Nanoporous materials such as zeolites, metal-organic frameworks (MOFs), and covalent organic structures (COFs) are widely used in the fields of gas separation/storage, sensor, catalyst, battery due to their high surface area and tunability. Because of the importance of the porous materials, millions of porous structures have been synthesized experimentally and virtually in recent decades. Various studies have been conducted in the past few years to use machine learning in material science due to the rapid advances of machine learning. However, while machine learning is actively applied to the field of drugs and inorganic solids, The study on machine learning for porous materials remains relatively early stage. In this thesis, we have studied the methodology to develop porous materials that can be used for energy and environmental applications by using molecular simulation and machine learning.
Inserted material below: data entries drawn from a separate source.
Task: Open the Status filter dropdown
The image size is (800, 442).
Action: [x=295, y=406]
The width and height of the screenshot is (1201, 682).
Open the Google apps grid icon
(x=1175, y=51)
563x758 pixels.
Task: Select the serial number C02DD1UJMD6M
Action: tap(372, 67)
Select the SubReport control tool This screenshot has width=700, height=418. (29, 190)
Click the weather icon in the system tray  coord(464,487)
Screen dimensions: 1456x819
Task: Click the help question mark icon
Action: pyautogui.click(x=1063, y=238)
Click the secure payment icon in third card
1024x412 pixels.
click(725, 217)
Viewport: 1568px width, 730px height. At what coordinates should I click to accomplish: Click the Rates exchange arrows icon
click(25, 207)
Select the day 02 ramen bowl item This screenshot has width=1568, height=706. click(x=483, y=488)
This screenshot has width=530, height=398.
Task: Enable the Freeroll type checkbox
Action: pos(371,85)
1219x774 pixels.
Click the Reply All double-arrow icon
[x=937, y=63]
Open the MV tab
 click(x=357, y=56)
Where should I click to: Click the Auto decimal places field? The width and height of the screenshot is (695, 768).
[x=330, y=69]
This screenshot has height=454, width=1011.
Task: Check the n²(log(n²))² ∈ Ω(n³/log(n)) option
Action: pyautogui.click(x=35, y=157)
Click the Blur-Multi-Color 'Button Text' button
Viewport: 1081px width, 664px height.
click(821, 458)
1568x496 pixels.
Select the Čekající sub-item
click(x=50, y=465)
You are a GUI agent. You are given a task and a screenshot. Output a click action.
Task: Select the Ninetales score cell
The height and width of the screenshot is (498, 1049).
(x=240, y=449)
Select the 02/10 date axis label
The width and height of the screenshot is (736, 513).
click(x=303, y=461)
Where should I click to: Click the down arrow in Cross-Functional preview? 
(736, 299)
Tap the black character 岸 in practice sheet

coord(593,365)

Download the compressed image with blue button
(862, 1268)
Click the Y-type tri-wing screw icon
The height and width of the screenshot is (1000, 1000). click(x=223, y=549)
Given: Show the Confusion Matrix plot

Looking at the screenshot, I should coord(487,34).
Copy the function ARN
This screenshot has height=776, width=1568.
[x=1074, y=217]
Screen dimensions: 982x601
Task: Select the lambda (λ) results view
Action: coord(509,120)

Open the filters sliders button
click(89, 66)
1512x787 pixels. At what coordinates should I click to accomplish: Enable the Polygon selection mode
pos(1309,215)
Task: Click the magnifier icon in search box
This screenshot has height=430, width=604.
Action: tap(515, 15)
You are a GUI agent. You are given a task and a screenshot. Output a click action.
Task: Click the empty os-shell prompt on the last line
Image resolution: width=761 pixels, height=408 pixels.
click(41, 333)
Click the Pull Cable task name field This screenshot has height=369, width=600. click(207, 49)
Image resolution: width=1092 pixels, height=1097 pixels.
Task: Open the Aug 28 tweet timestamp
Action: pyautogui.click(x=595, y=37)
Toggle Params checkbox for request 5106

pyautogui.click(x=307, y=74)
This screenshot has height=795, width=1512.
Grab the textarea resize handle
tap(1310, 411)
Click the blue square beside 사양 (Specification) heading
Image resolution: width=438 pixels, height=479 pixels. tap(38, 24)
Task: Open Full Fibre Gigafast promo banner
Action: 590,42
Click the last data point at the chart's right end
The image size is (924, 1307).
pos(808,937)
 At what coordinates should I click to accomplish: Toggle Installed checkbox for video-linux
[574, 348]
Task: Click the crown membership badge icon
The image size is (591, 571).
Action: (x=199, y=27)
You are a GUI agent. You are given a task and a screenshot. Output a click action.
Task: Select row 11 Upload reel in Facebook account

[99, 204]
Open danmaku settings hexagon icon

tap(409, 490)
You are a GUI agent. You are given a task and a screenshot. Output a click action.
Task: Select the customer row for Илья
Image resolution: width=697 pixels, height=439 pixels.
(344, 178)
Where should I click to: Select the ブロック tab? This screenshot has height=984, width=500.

In the first, we predict the limits of methane adsorption capacity of zeolite by using the energy shape obtained from molecular simulation and the generative adversarial network (GAN). The study showed that the GAN can predict the performance limits of methane adsorption in zeolite without the information of high performing zeolites. In the second, we have generated zeolite structures by using energy/material shape calculated from molecular simulation and GAN. The study showed that the GAN can generate appropriate zeolite structures and also conditionally generate zeolite structures with the user-desired properties.